ING chief economist Carsten Brzeski told Kathimerini that the first three months of 2021 will be one more lost quarter for Greece’s economy. He said that the company’s latest estimates after the new general lockdown put the Q1 contraction at 13% on an annual basis, adding that the rebound will be rather weak for the rest of the year. Given the delays in the vaccination process in many countries there is also the risk that the summer tourism season will be weaker than expected.
“All this means that overall growth in 2021 will range around 2% and Greece will have to wait even longer, up to the second half of 2023, before it returns to its pre-crisis levels,” estimated Brzeski.
Jakob Suwalski, lead analyst on Greece at Scope Ratings, says his agency is also downwardly revising its estimates about Greek growth this year. He explained to Kathimerini that the firm’s updated projection by the baseline scenario is for growth to come to 3.5% in 2021 against a previous forecast for 4.5%.
That review, Suwalski said, reflects the economic losses associated with travel restrictions across Europe, the market that is vital for the rebound of the Greek tourism sector.
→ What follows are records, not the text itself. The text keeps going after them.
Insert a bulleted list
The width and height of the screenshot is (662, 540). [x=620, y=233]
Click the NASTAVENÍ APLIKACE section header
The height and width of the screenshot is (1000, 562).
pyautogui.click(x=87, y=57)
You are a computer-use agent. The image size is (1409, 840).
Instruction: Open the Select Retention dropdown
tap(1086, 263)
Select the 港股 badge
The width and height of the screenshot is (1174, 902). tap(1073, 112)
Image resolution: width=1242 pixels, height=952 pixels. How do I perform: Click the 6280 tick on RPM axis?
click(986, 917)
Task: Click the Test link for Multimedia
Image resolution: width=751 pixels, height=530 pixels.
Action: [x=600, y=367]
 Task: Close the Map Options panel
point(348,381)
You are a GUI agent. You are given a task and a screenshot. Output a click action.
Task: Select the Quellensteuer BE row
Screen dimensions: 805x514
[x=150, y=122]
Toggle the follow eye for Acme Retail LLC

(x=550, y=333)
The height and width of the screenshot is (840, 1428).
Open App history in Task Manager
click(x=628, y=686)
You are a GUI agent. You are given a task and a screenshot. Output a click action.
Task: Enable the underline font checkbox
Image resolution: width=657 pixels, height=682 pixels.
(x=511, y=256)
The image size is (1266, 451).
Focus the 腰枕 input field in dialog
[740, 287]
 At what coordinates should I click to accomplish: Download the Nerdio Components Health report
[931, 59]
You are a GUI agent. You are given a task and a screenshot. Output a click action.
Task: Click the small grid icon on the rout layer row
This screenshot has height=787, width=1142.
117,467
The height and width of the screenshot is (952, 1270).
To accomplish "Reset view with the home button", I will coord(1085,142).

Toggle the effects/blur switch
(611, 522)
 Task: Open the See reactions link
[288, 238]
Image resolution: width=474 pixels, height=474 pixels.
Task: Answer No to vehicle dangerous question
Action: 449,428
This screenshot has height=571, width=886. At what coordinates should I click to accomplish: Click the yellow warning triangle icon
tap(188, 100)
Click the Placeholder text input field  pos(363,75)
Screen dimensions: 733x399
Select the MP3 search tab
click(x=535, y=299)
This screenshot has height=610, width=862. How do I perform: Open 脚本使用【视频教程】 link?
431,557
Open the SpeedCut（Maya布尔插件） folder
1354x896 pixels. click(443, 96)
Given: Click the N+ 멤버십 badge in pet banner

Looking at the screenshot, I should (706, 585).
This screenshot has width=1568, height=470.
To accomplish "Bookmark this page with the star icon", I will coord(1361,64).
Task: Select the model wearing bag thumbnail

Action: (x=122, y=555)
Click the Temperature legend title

Therefore the year’s first half is going to be difficult, added Suwalski, and for the 3.5% result to be achieved Greece will need to rely on a strong rebound from the third quarter, which is always the most important period for the country’s gross domestic product due to travel receipts.
UniCredit is also anticipating a double-digit recession over the first quarter. Tullia Bucco, the bank’s head analyst in Greece, tells Kathimerini UniCredit expects an 11.3% contraction in January-March on an annual basis and a 1.3% drop on a quarterly basis, following the new lockdown measures, although it is still too early to assess the full impact of the restrictions and their duration.